• _Task prompt_: Find "Instruction: Click the Y2 Home pin indicator" in the listing below, then set down only that line and each later line, unchanged, leaving out pictures.
§
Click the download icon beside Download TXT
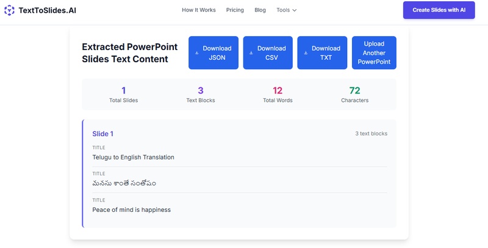Viewport: 488px width, 248px height. [305, 53]
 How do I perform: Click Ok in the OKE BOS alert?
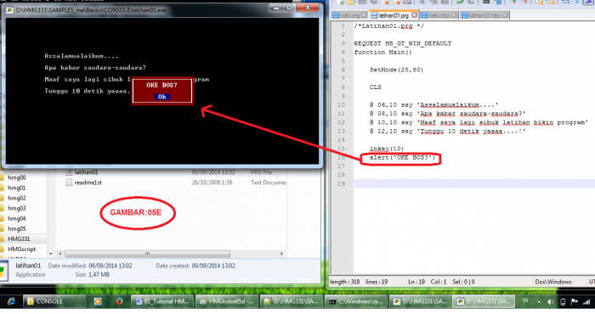click(x=162, y=97)
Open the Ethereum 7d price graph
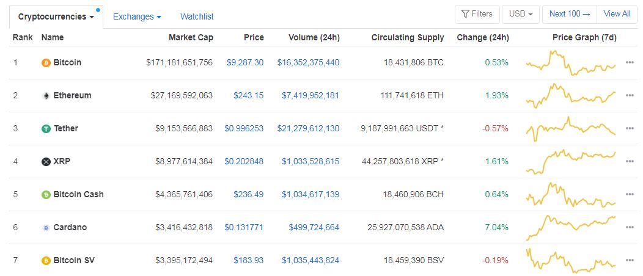Image resolution: width=643 pixels, height=276 pixels. pyautogui.click(x=571, y=95)
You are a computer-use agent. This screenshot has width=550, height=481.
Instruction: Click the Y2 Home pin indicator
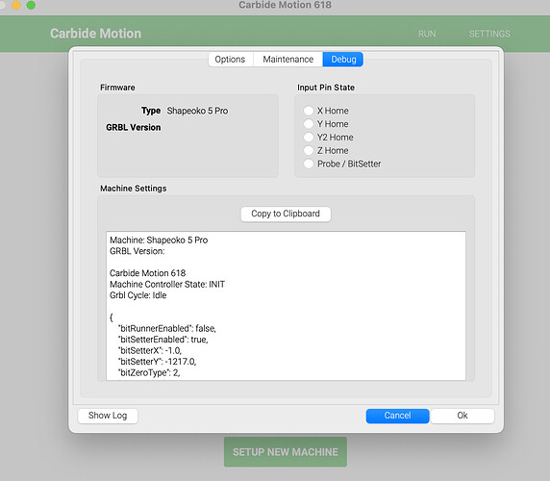[309, 138]
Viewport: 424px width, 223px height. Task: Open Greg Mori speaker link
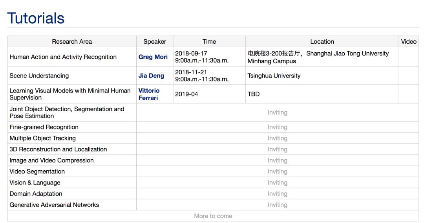(153, 57)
§
• _Response below_:
Instruction: Click the Y2 Home pin indicator
[309, 138]
Viewport: 424px width, 223px height. Task: Open Greg Mori speaker link
(153, 57)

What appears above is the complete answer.